Ladies of the Lights: Michigan Women in the U.S. Lighthouse Service is a non-fiction book by Patricia Majher that provides historical details of the women who served as Michigan's lighthouse keepers for 105 years.

==Overview==
As the new assistant director/curator at the Michigan Women's Historical Center and Hall of Fame in 2007, Patricia Majher built a traveling exhibit based on the 2003 article “Mystery at Sand Point Lighthouse” written by historian Kathy Mason. The enthusiasm generated in Michigan by the exhibit prompted Majher to compile her research findings into a book, released by the University of Michigan Press in 2010. There is a background chapter on the first recorded women lighthouse keepers, Irish nuns of the St. Anne's convent in County Cork who maintained the Youghal lighthouse during the years 1190–1542, and the first American woman lighthouse keeper in 1775 at Boston Harbor when Hannah Thomas assumed her husband's lighthouse keeper duties as he went to war. The book covers the lives and light keeper duties of individual Michigan women who served in their positions for the years 1849–1954. Included in the book are salary, duties, and hardships that came with the post, both to the women who officially held the positions, as well as women who unofficially served in that capacity when their lightkeeper husbands were unable to. The author provides insight into family life for lighthouse keepers.

==Contents==

- Acknowledgments
- Introduction
- Typical Duties of a Lighthouse Keeper
- How Did Women Get Appointed to Keeper Positions?
- What Drew Women to This Work?
- What Special Hardships Did Women Face?
- Were Any Female Keepers Also Mothers?
- Were Female Keepers Treated Differently from Male Keepers?
- What Were the Contributions of Wives of Male Keepers?
- How Long Did Female Keepers Serve?
- Sixteen Who Served
- An Interview with Frances (Wuori Johnson) Marshall
- Epilogue
- Map
- Geographical List of Keepers
- Alphabetical List of Keepers by Last Name
- Alphabetical List of Keepers by Lighthouse
- Chronological List of Keepers
- Suggested Reading
- Notes
- Bibliography
- Index

==Reception==

Cathy Green for the Michigan Historical Review said the book, "chips away at the romanticized vision of life as a light keeper, while preserving not only the job’s prosaic character but also the exceptional nature of this career." Green credited the book for its wide audience appeal beyond lighthouse aficionados, and noted the author's meticulous historical research in presenting the subject.
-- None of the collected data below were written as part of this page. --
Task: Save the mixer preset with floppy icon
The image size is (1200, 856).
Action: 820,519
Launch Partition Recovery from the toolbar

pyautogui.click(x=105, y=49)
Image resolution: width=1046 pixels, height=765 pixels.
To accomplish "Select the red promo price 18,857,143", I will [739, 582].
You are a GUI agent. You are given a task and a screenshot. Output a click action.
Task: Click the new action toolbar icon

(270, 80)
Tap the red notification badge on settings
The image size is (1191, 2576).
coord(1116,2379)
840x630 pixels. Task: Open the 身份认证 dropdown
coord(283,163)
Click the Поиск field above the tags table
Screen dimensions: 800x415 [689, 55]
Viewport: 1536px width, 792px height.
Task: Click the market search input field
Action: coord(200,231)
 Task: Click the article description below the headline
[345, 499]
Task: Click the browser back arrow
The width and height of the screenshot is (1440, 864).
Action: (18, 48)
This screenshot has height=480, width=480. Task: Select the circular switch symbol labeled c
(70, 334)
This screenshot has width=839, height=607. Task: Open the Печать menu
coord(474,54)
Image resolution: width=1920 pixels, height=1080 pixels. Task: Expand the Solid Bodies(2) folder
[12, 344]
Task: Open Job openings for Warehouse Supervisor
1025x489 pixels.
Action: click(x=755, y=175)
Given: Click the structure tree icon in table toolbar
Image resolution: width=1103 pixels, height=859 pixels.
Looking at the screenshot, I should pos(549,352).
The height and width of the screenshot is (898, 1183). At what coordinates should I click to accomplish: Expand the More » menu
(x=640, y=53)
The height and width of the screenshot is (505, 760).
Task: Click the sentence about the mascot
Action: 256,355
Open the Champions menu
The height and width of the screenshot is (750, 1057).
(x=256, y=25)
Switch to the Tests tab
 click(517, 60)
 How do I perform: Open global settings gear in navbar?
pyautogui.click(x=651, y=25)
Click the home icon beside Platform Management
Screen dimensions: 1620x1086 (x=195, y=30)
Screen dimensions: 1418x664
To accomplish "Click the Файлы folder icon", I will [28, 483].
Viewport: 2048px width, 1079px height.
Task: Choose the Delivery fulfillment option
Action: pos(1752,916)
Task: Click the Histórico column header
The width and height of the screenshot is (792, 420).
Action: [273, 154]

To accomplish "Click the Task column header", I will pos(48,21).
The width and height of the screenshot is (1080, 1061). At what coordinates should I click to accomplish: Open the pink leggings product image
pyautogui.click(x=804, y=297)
Yak's Corner, a children's online news magazine of Detroit Free Press and Detroit news, featured the book for its 2011 Women's History Month coverage. Mlive, the online arm of Booth Newspapers, also featured the book as part of its coverage of Michigan's 2011 Coast Guard Festival. After the book's publication, Majher was a featured speaker for the Bay County Historical Society 's series on lighthouses.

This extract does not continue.